Work order >>
Omit every picture, then return each line of the data below exactly.

Dataset excerpts:
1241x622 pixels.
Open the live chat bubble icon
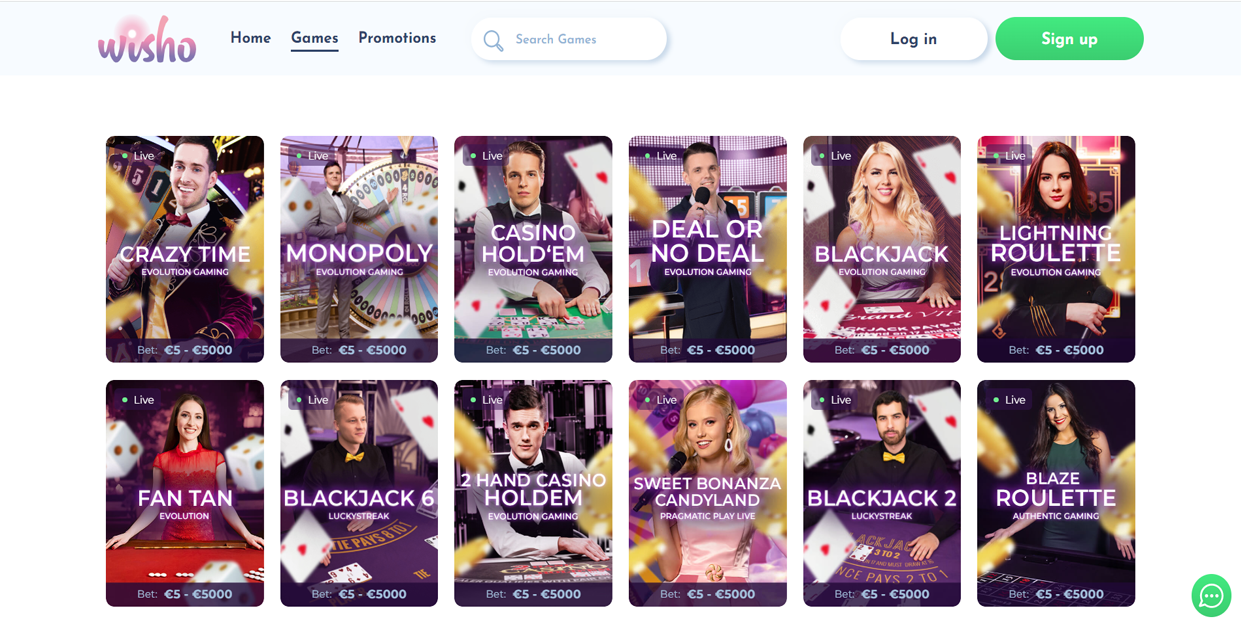pyautogui.click(x=1211, y=596)
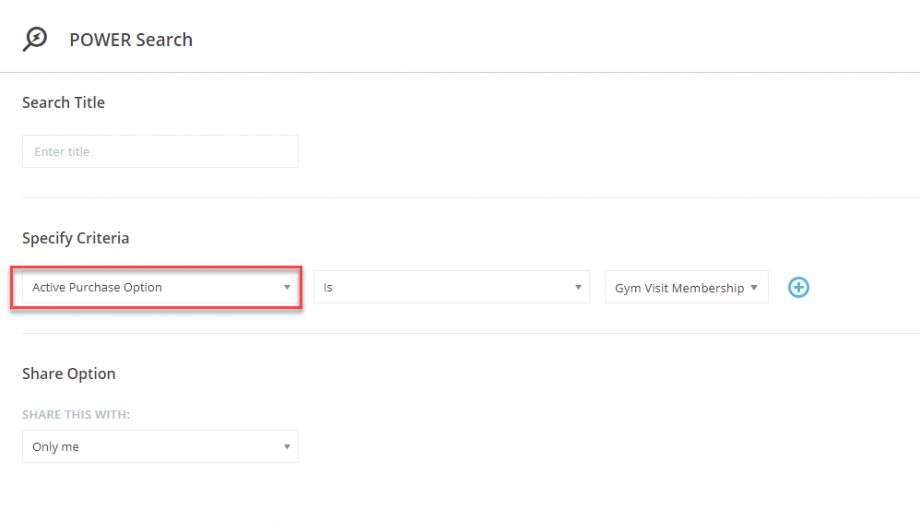920x522 pixels.
Task: Open the Active Purchase Option dropdown
Action: 160,287
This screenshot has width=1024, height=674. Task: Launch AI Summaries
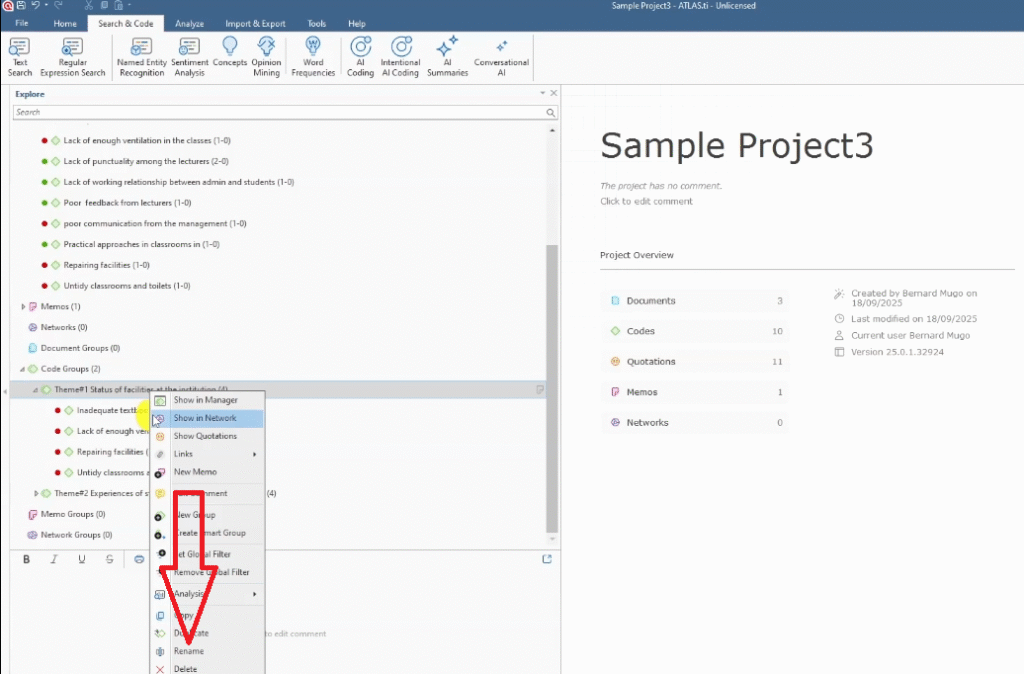tap(447, 56)
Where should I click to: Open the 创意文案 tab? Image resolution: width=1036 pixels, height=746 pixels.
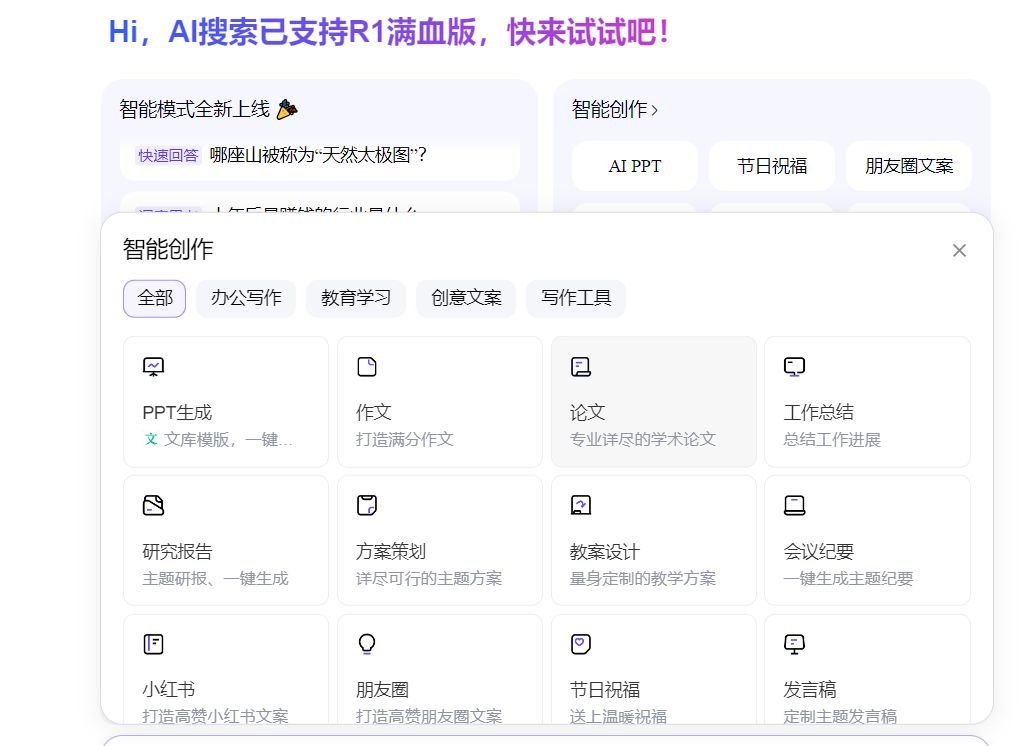[x=466, y=298]
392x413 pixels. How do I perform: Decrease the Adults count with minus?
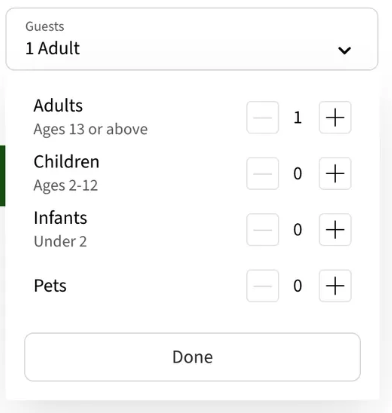263,118
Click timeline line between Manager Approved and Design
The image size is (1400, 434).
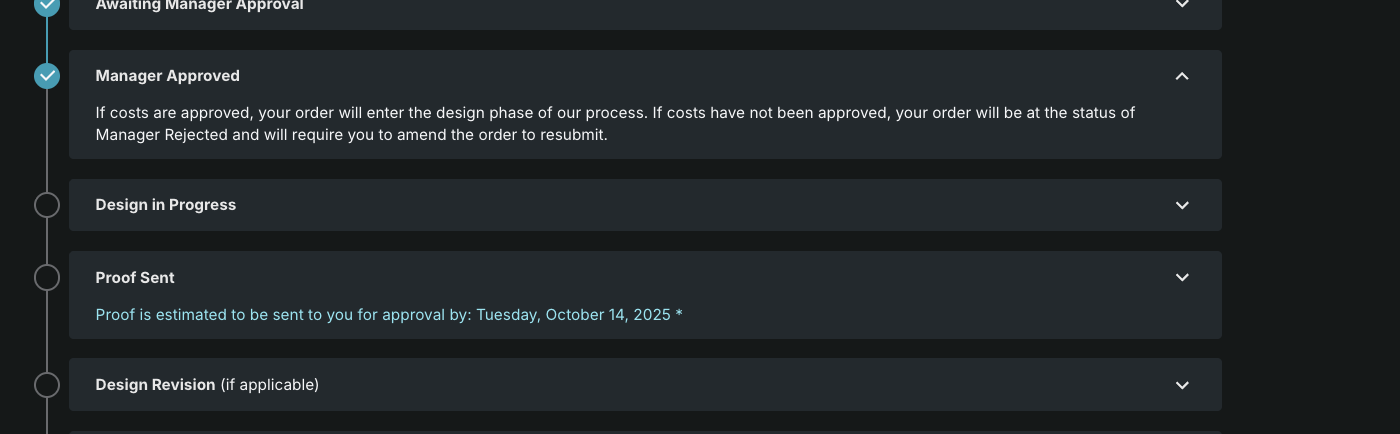coord(47,140)
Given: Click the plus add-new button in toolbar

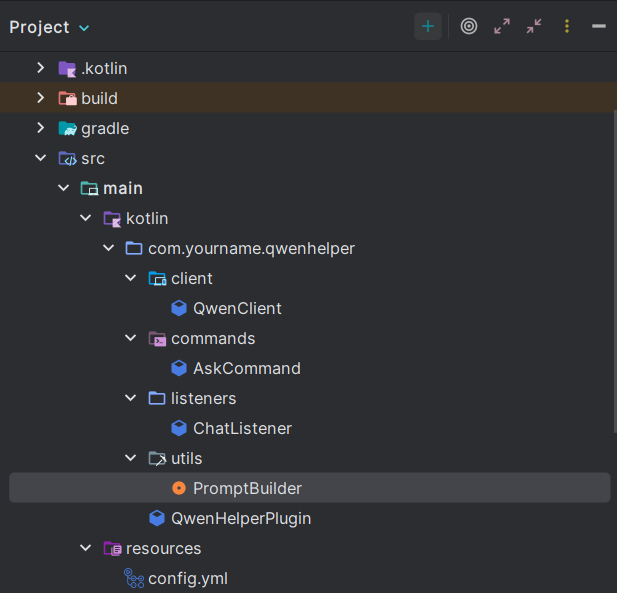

The answer >>
1241x622 pixels.
Open the live chat bubble icon
pyautogui.click(x=1211, y=596)
920x522 pixels.
Task: Open the Active Purchase Option dropdown
Action: 160,287
This screenshot has width=1024, height=674. Task: Launch AI Summaries
tap(447, 56)
Where should I click to: Open the 创意文案 tab? Image resolution: width=1036 pixels, height=746 pixels.
[x=466, y=298]
392x413 pixels. How do I perform: Decrease the Adults count with minus?
263,118
Click timeline line between Manager Approved and Design
The image size is (1400, 434).
coord(47,140)
Given: Click the plus add-new button in toolbar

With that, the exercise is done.